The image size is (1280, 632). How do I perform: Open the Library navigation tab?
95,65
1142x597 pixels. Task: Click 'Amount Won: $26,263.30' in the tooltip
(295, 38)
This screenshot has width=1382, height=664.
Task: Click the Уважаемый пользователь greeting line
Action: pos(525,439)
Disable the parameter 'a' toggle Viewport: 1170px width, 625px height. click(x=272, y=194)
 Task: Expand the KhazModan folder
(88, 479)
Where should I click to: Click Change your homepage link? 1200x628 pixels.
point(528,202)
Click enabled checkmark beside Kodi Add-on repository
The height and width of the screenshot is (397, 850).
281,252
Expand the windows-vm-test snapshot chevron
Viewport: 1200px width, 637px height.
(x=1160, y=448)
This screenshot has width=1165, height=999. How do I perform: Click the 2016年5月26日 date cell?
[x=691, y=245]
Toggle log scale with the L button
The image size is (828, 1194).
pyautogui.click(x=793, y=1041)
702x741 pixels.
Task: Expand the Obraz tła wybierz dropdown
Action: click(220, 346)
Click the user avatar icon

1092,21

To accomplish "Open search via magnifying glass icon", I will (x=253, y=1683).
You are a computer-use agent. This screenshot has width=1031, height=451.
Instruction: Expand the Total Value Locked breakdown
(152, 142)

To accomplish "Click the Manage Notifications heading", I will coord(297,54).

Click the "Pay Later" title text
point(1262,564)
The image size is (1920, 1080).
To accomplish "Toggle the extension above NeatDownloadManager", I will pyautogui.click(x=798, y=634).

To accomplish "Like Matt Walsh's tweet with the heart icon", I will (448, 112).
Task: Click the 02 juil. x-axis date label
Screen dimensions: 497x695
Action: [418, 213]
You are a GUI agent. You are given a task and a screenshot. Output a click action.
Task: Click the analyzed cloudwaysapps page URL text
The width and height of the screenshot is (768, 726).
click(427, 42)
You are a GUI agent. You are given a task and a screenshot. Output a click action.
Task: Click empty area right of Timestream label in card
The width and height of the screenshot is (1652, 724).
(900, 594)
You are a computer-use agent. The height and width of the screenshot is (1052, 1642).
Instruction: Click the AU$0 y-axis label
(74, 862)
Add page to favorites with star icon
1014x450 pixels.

****

Output the line bearing "Instruction: Click the AU$0 y-axis label" along with all the lines after it through the end of the entries, exactly, and no other lines.

[EXERCISE OUTPUT]:
Instruction: Click the AU$0 y-axis label
(74, 862)
Add page to favorites with star icon
1014x450 pixels.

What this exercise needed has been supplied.